Jakub Porzycki | Nurfota | Getty Images
Twitter adopted a limited shareholder rights term, often referred to as a “poison pill,” a day after billionaire Elon Musk offered to buy the company for $ 43 billion, the company said Friday.
The council voted unanimously to adopt the plan.
Under the new structure, if an individual or group acquires beneficial ownership of at least 15% of the total shares of Twitter in circulation without the approval of the board of directors, other shareholders will be allowed to purchase additional shares at a discount.
The plan expires on April 14, 2023.
Such a move is a common way to fend off potential hostile takeovers by reducing the share of the entity watching the takeover.
“The rights plan will reduce the likelihood that any organization, individual or group will gain control of Twitter through open market accumulation without paying all shareholders an appropriate control premium or without giving the Board enough time to make informed judgments and take action that is the best. the interests of shareholders, ”the company’s press release reads.
Twitter noted that the rights plan would not prevent the board from accepting the acquisition offer if the board deems it in the interests of the company and its shareholders.
Musk already owns more than 9% of Twitter’s shares, according to a statement from the Securities and Exchange Commission last week. Shortly after his share went public, the CEO of Twitter announced plans for Musk to join the board of directors. But a few days later Musk changed course and decided not to join the council.
Had he joined, Mask would not have been allowed to accumulate more than 14.9% of the company’s beneficial shares.

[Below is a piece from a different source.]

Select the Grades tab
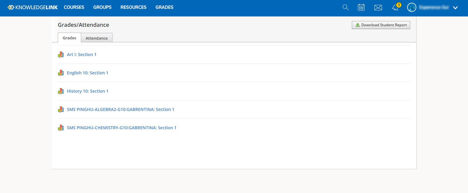The height and width of the screenshot is (193, 468). tap(69, 38)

Also Friday, Bloomberg reported, citing anonymous sources, that Twitter had hired JPMorgan to help respond to Mask’s request. Twitter has already worked with Goldman Sachs, and Musk has worked with Morgan Stanley.

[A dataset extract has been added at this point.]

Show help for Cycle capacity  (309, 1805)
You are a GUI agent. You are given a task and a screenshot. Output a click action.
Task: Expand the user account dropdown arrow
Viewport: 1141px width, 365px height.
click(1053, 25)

Several publications, including The New York Post, reported that Twitter was also showing interest from Tom Bravo, but there is no certainty that the application will materialize, according to sources who spoke to Reuters.
JPMorgan has a story with Mask suing Tesla in a case involving his tweet in 2018, claiming he had “secured funding” to make the company private. Tesla later filed a counterclaim against the bank.
JPMorgan, Twitter and Tom Bravo declined to comment.
In a live interview at the TED2022 conference in Vancouver on Thursday, Musk outlined his vision to make Twitter’s algorithms more publicly available and limit content moderation.
He also admitted that he was “not sure” whether he would be able to buy Twitter, although he said he had “sufficient assets” to fund the deal if it was accepted. Despite his own fortune, Mask owns much of his assets due to shares in his companies, including Tesla, which means he will most likely have to liquidate or borrow his assets to get a large sum.
But Musk said Plan B “exists” if his initial offer to buy the company and transfer it to private, which he called “the best and final,” will be rejected. He declined to give more details in a TED interview.